Das Warten hat ein Ende. Die Novelle des Klimaschutzgesetzes ist offenbar in der Endabstimmung zwischen Grünen und ÖVP gelandet. Ein mit 9. April datierter Entwurf liegt dem STANDARD vor. Dieser beinhaltet nicht nur ein verbindliches Treibhausgasbudget, sondern gleich mehrere Bepreisungsmodelle, sollten die vorgegebenen Klimaziele nicht eingehalten werden.

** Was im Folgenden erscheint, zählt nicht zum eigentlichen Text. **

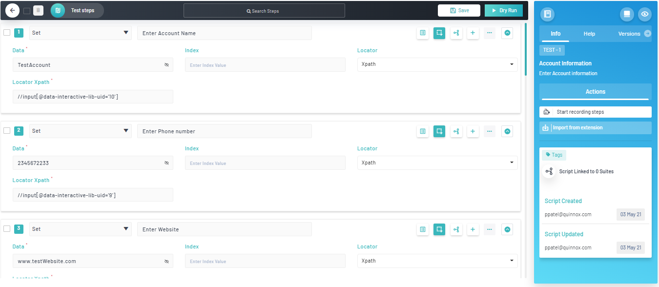Click the plus icon to add a step
The width and height of the screenshot is (659, 287).
tap(473, 33)
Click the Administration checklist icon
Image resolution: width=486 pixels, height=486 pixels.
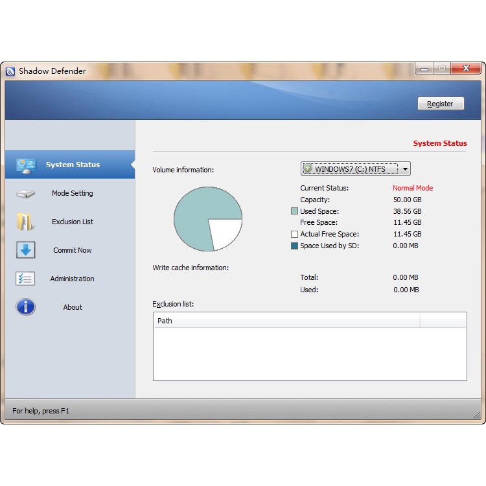click(x=26, y=279)
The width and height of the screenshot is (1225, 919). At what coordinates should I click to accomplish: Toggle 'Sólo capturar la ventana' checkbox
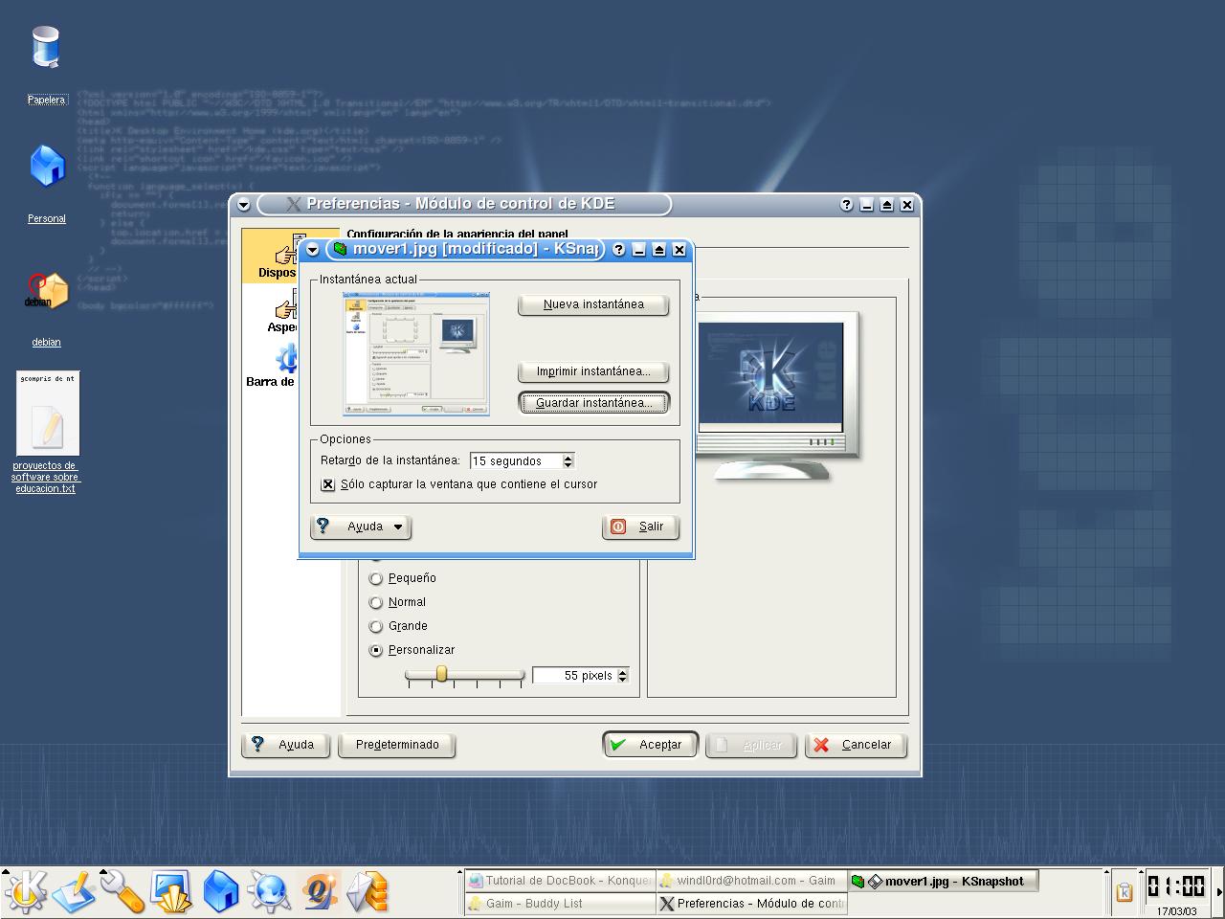(328, 484)
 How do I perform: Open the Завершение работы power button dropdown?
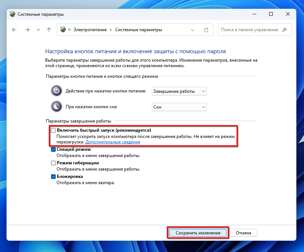pyautogui.click(x=179, y=91)
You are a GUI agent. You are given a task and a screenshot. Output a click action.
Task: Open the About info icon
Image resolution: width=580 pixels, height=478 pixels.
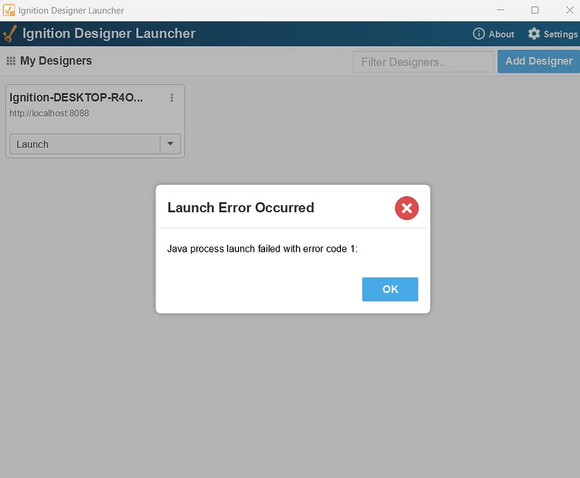pyautogui.click(x=478, y=34)
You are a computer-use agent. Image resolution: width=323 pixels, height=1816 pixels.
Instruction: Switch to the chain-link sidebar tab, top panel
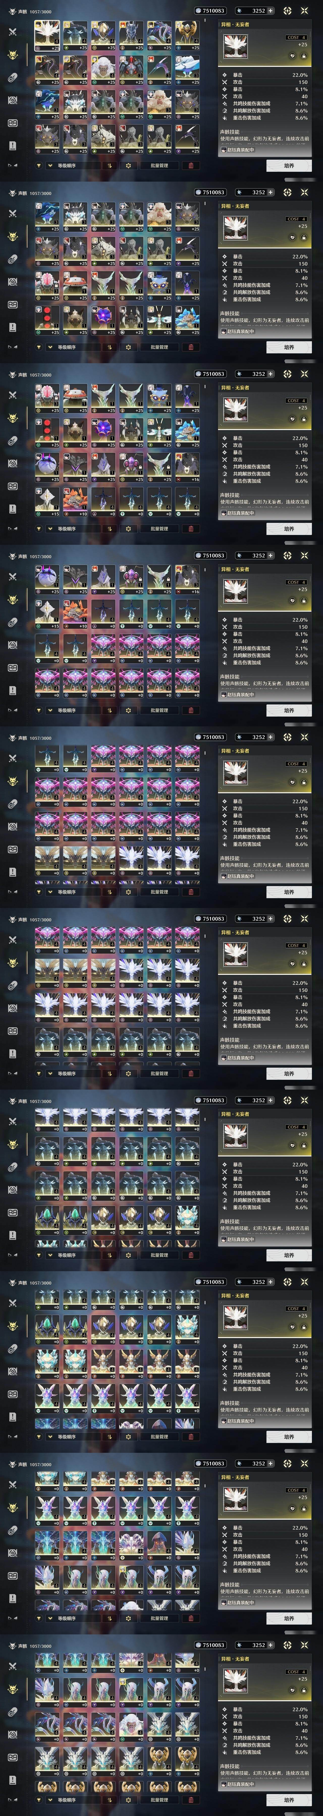pos(12,78)
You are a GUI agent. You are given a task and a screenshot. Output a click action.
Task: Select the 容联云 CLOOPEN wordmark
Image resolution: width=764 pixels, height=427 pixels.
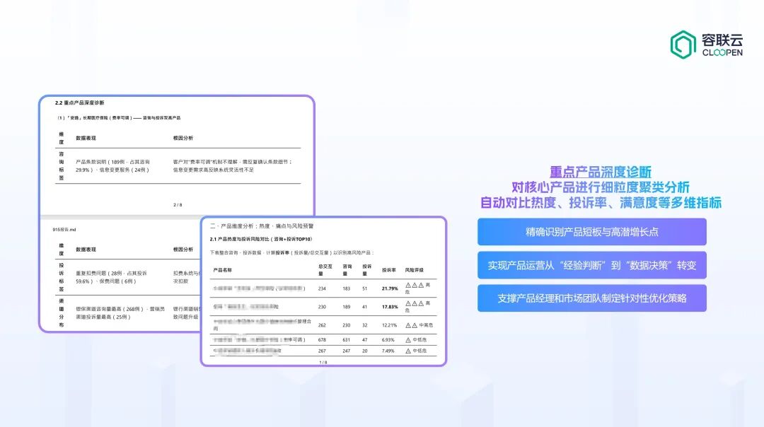pyautogui.click(x=722, y=42)
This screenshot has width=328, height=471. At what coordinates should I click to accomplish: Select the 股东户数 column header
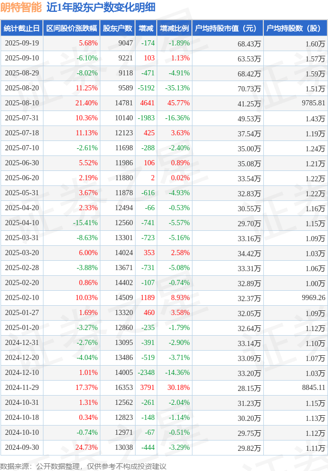pyautogui.click(x=118, y=28)
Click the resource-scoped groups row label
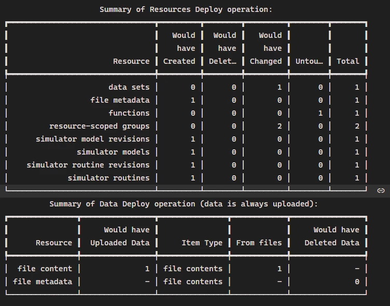Viewport: 390px width, 306px height. point(99,126)
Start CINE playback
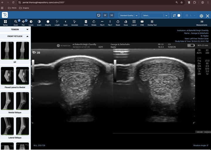 pos(142,22)
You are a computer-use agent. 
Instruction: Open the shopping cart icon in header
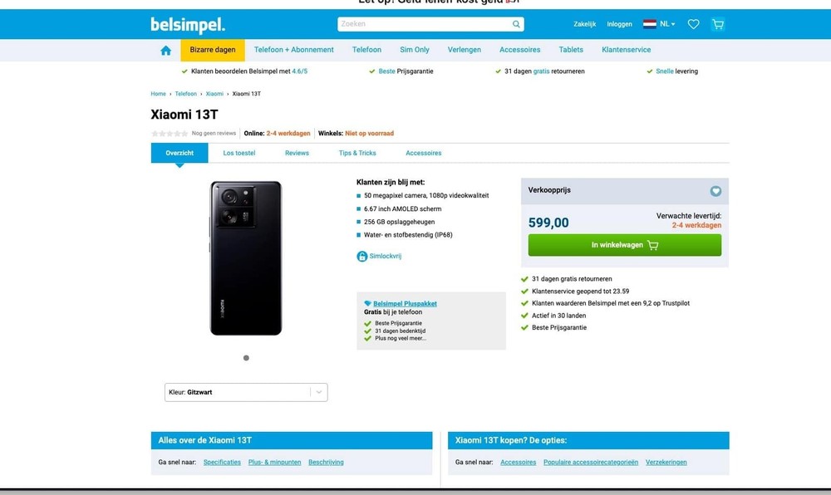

Ziel der Novelle ist es, die Republik bis 2040 klimaneutral zu gestalten. In dem vorliegenden Entwurf wird ein steiler Pfad dorthin gezeichnet. Der Plan legt fest, wie viele Emissionen pro Jahr und Sektor ausgestoßen werden dürfen. Zeigt die Treibhausgasinventur, dass Klimaziele in einzelnen Sektoren überschritten wurden, müssen Bund und Länder zahlen: Für jede Tonne, die zu viel emittiert wird, müssen 100 Euro in einen sogenannten Zukunftsinvestitionsfonds überwiesen werden. Der Eurobetrag erhöht sich jährlich ab 2022 um zehn Euro. Die Kosten sollen zu 60 Prozent vom Bund und zu 40 Prozent von den Ländern gestemmt werden.

Leonore Gewessler (rechts) und Gernot Blümel (links) sollen im Klimakabinett sitzen.
Foto: STANDARD/Cremer

Im Entwurf wird das mit einem Beispiel untermauert: Überschreitet Österreich die für das Jahr 2025 vorgegebene Emissionshöchstmenge um eine Millionen Tonnen CO2, muss der Bund 84 Millionen Euro in den Klimatopf einzahlen, die Länder müssen gemeinsam 56 Millionen bereitstellen. Die Mittel aus dem Fonds sollen wiederum in den Klimaschutz fließen – und zwar ausschließlich in Maßnahmen im Inland, wie es in dem Papier heißt.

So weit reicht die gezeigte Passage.